A Way Home by Theodore Sturgeon

A Way Home by Theodore Sturgeon

Author:Theodore Sturgeon
Language: eng
Format: epub
Publisher: Pickle Partners Publishing
Published: 2016-08-30T16:00:00+00:00


Lois turned again. Now she was looking up at the ceiling with him. Think of that! he thought acidly, here we are sharing some antiseptic moonbeams.

His biting thought was protection for a very brief while. His heart began again. It shook him with each beat. It shook the bed, the walls, the building, the beaten cliff outside, making it hurl back the sea with even greater violence.

There was the softest butterfly-wing touch on his chest. Beverly had opened her eyes.

Yancey thought madly, it’s like one of those meaningless conjugations they give you in first-year French. I stare up into the darkness, you stare up into the darkness, she stares up into the darkness...

Beverly moved. She wriggled up closer. She put her hand behind his head, pulling it toward her. She put her mouth on his ear. He felt her warm breath. Barely audible, her breath said, “Darling. What is it? What do you want?”

What did he want? Nothing, of course. Nothing he could have. Nothing, certainly, that he should have. He shook his head.

Beverly crept back until her head was on his shoulder again. She lay still. She slid one hand over his chest, to rest lightly on his hammering heart.

Lois sighed quietly and turned over, away from them. The wind laughed and laughed outside, and another breaker smashed and spouted. The room grew black, then silver again.

Abruptly Beverly sat up. “I can’t sleep,” she said clearly.

Lois was silent. Yancey watched Beverly. The silver light made everything in the room look like an overexposed photograph, but Beverly’s flesh seemed pink—the only thing in the whole mad, pulsing world that had any color but grey or black.

Beverly swung her legs out, stood up, and stretched in the moonlight. She was small and firm and—pink? Was she really pink, or was that a memory too?
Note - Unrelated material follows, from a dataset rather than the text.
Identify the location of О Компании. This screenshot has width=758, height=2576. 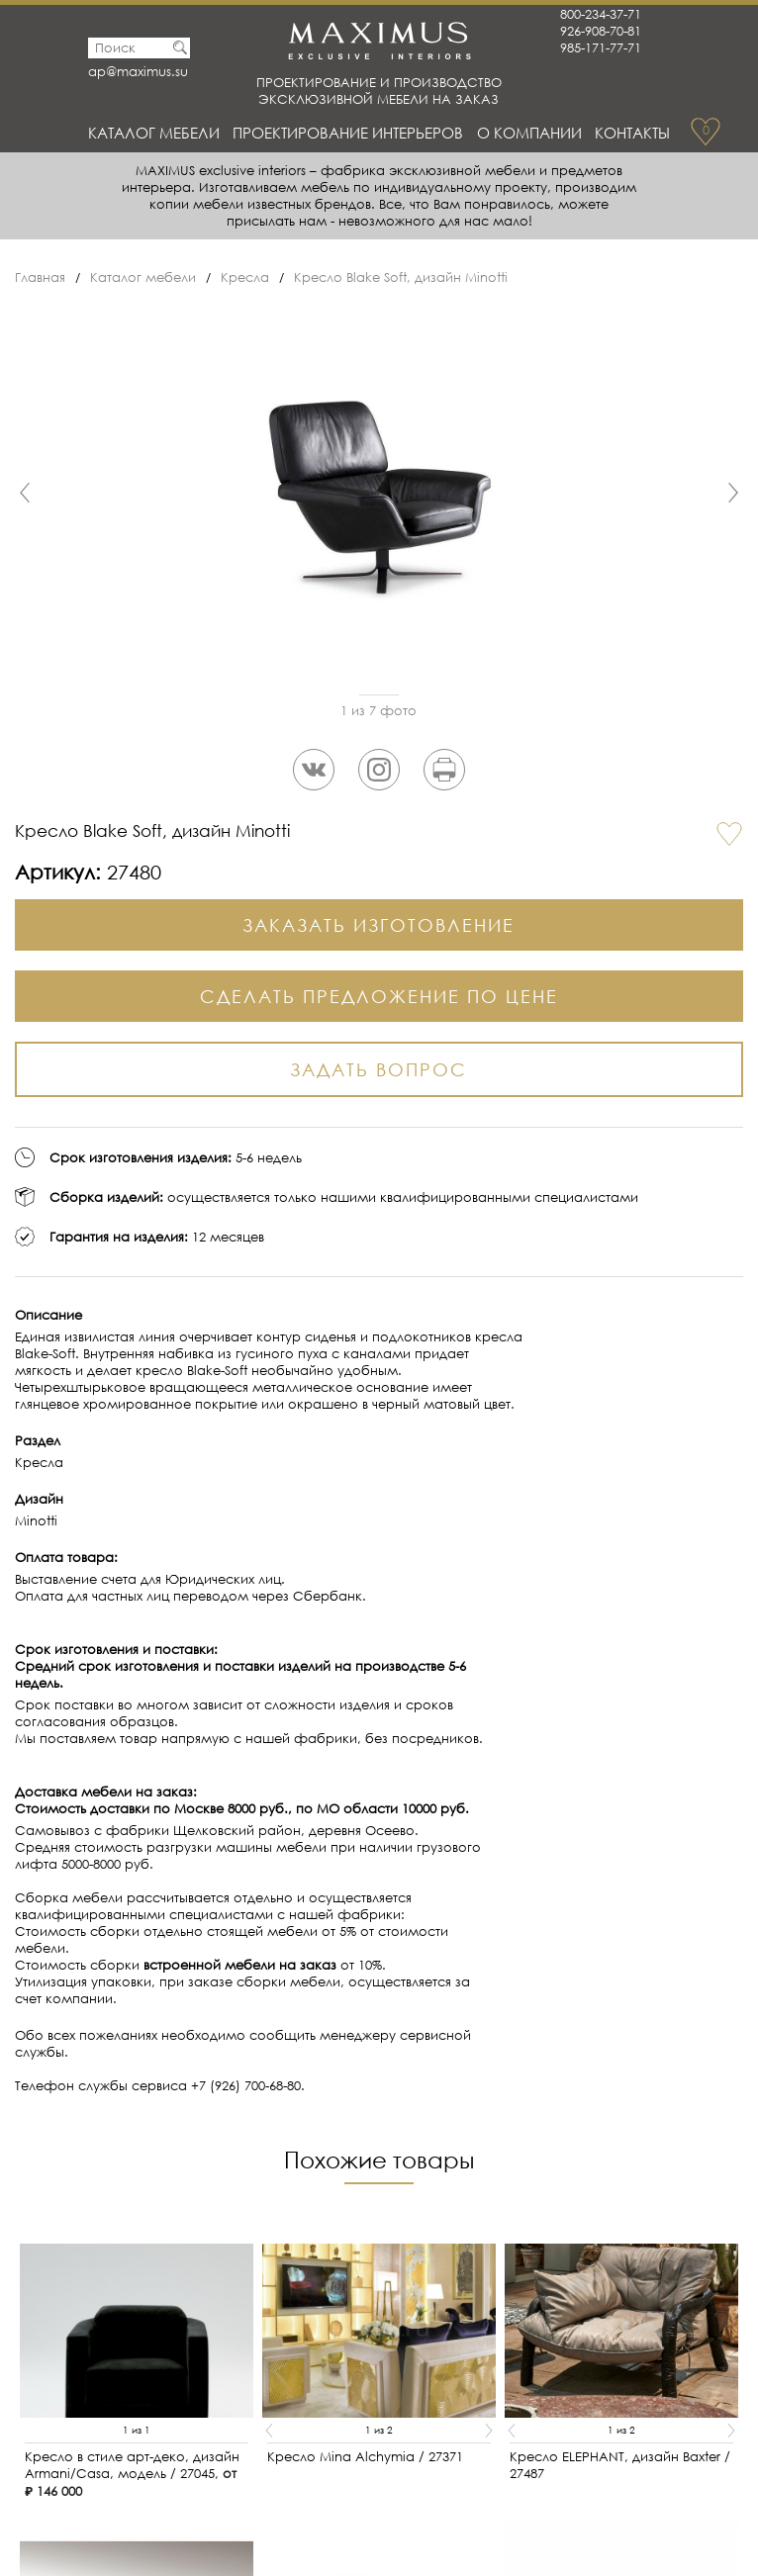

What a beautiful complementation, he thought hotly; how balanced an equation expresses this chaos! Beverly, small and fair; open, simple, direct. Lois, tall, slender, dark, devious, complex. And each so clearly lacking just what the other had.

Beverly said, “I have nineteen chapters of Anna Karenina to read. Take me about an hour.” She knelt on Yancey’s bed briefly, reached across to the night table, and scooped something up. Then she went to the highboy and got the book. She went into the bathroom. Yellow light appeared starkly under the closed door.

Yancey lay quite still, looking at the line of yellow light.

At last he rolled over and looked at her. He could see the sliver of yellow again, across her eyes. She was half sitting, resting her weight on one slender arm. She was looking at him.

“What was it she picked up from the night table, Yancey?”

“Her watch.”

Lois made a sound, perhaps “Oh.” She sank down slowly, until she rested on her elbow. She was looking at him now.

He lay still, wondering if Lois could hear his heart. She probably could. Beverly probably could, through the door. He wondered, with shattering inconsequentiality, whether Beverly liked red curtains.

Lois made a slight motion with her chin toward the yellow gleam.